Childhood-onset asthma

When a child's airways become sensitized to a particular allergen, subsequent exposure to that allergen can rapidly cause an asthma attack. In addition to common allergens, children may experience asthma attacks as a result of respiratory infections or colds; excitement or stress; exposure to cigarette smoke, cold air, or sudden changes in temperature; or exercise. Childhood asthma, however, is often characterized by intermittent attacks followed by asthma-free periods, and many children outgrow the disorder.

Adult-onset asthma

Adult-onset asthma differs from childhood asthma in various ways, although it may also involve allergies. Occupational asthma can be caused by inhaling workplace plastics, solvents, wood dust, or other foreign substances. Some adults develop sensitivities to various drugs, including aspirin and other nonsteroidal anti-inflammatory drugs (NSAIDs). Compared to childhood-onset asthma, adult-onset asthma tends to be ongoing, and attacks can occur even during sleep. Adult-onset asthma is often severe and associated with loss of lung function.

Exercise-induced asthma

Exercise-induced asthma (EIA) or exercise-induced bronchoconstriction (EIB) occurs only during or immediately following physical activity. Although exercise can trigger attacks in people with asthma, EIA also affects people who do not otherwise have asthma. Exercising in cold air or engaging in aerobic activity for more than ten minutes or high-intensity exercise for shorter periods can trigger EIA in susceptible people. Certain pollutants or chemicals, such as chlorine in swimming pools or herbicides on playing fields, can increase the risk of EIA or worsen attacks.
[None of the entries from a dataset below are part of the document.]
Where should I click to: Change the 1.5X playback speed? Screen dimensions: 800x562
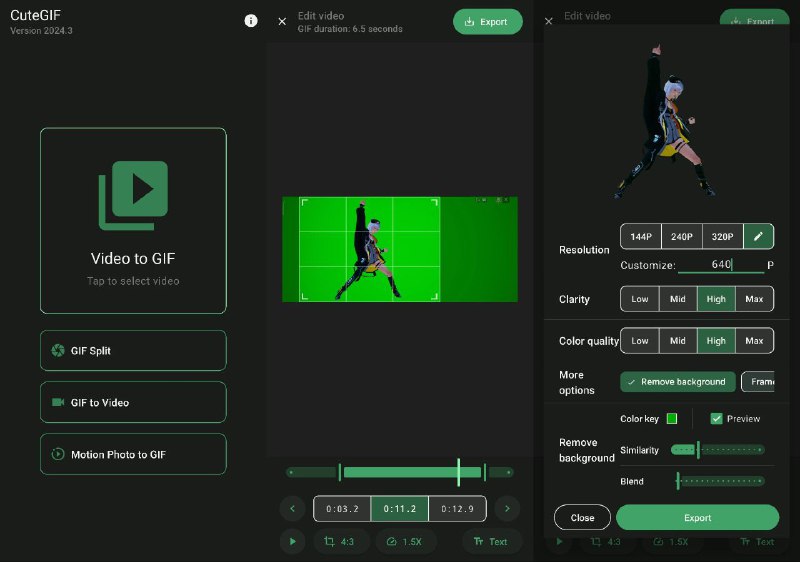[x=405, y=541]
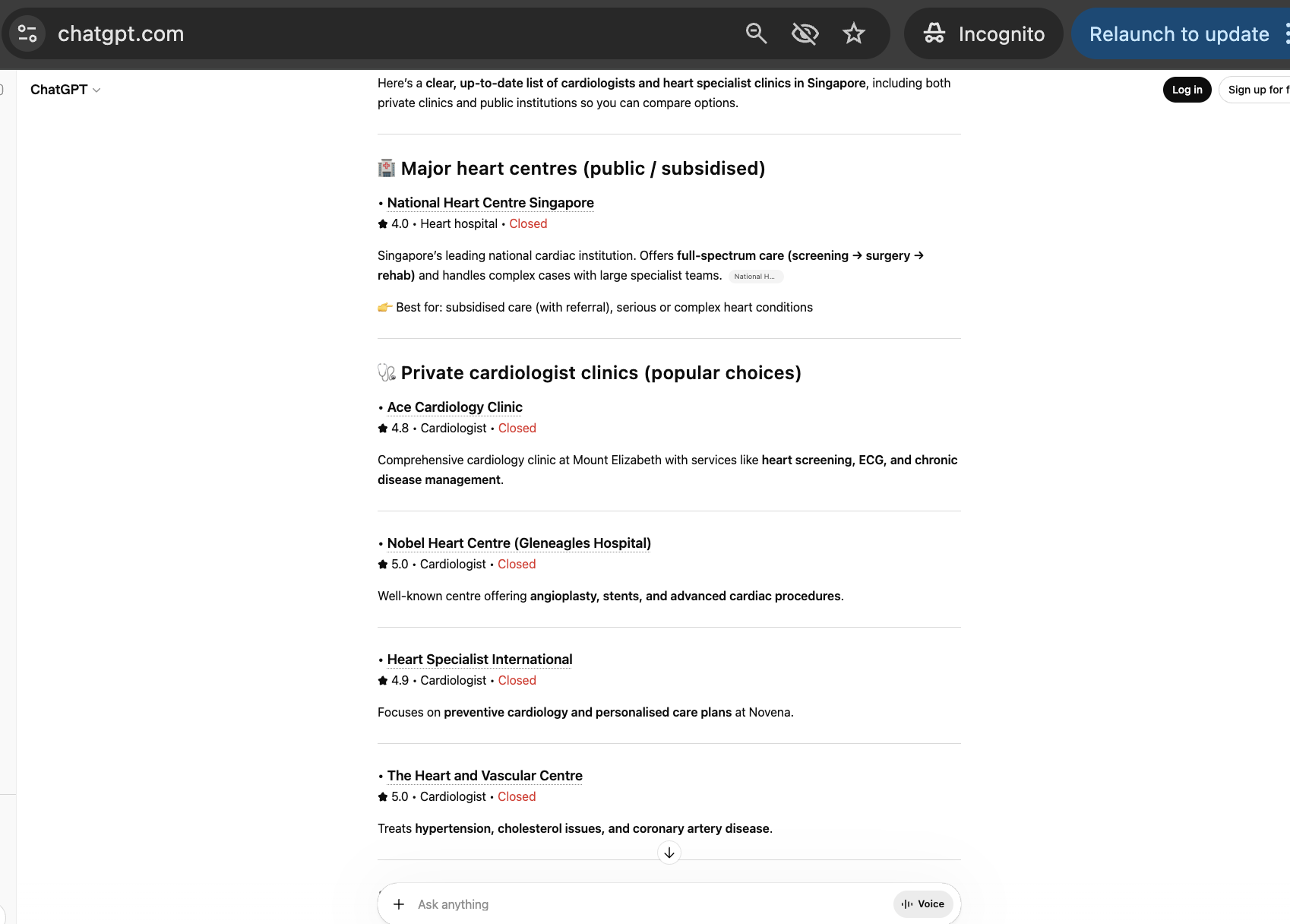Focus the Ask anything input field
The width and height of the screenshot is (1290, 924).
646,904
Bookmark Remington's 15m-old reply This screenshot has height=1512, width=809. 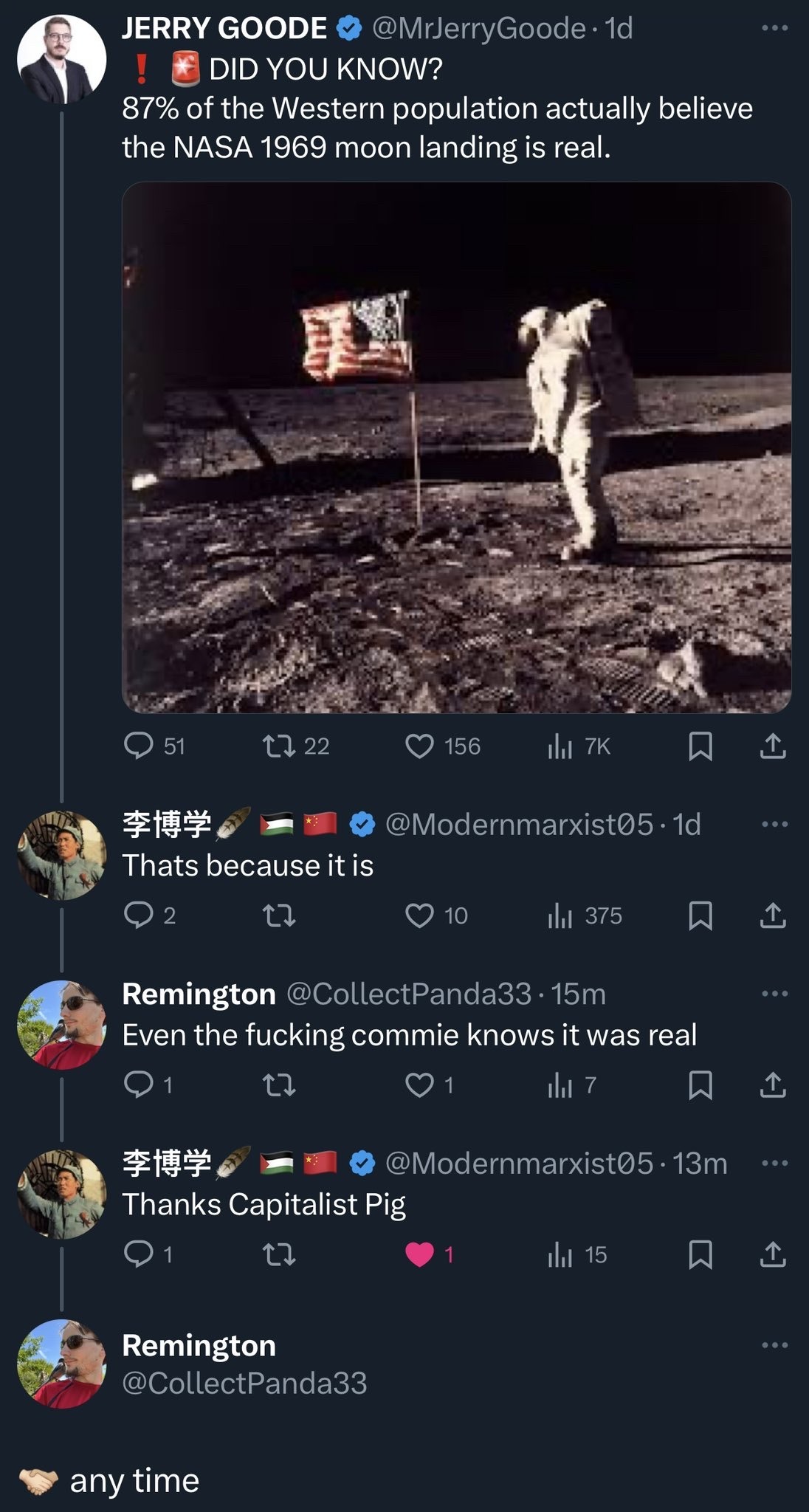[700, 1085]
A man helps a young boy use his albuterol inhaler during a game of ice hockey.

A man helps a young boy use his albuterol inhaler during a game of ice hockey. Those suffering asthma attacks during exercise or athletic activities need short-acting bronchodilators, like the commonly prescribed albuterol, to quickly relieve symptoms. The inhaled steroid works by temporarily relaxing muscles that surround narrowed airways.
Risk factors

In addition to allergies, a family history of allergies or asthma is a major risk factor for asthma. Obesity also is a risk factor. Certain ethnic and racial groups are at increased risk. Living or exercising in air-polluted areas and exposure to cigarette smoke increase the risk of asthma.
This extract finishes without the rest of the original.